From: Lorenzo Stoakes <lorenzo.stoakes@oracle.com>
To: Bert Karwatzki <spasswolf@web.de>
Cc: "Liam R . Howlett" <Liam.Howlett@oracle.com>,
Andrew Morton <akpm@linux-foundation.org>,
linux-mm@kvack.org, linux-kernel@vger.kernel.org,
spassowlf@web.de
Subject: Re: [PATCH v8 14/21] mm/mmap: Avoid zeroing vma tree in mmap_region()
Date: Sat, 5 Oct 2024 07:21:17 +0100 [thread overview]
Message-ID: <9e1f326d-7740-4f4c-baf5-45f9eae0048d@lucifer.local> (raw)

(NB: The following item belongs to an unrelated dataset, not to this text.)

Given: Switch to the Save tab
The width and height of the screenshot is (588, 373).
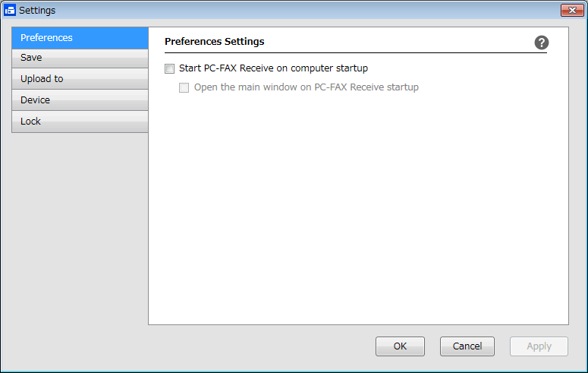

In-Reply-To: <088a3541b85b783ef68337bd4bb790d62f200dfa.camel@web.de>
On Sat, Oct 05, 2024 at 02:56:01AM +0200, Bert Karwatzki wrote:
> Am Freitag, dem 04.10.2024 um 23:41 +0100 schrieb Lorenzo Stoakes:
> > On Fri, Oct 04, 2024 at 11:35:44AM +0200, Bert Karwatzki wrote:
> > > Here's the log procduced by this kernel:
> > >
> > > c9e7f76815d3 (HEAD -> maple_tree_debug_4) hack: set of info stuff v5
> > > 7e3bb072761a mm: correct error handling in mmap_region()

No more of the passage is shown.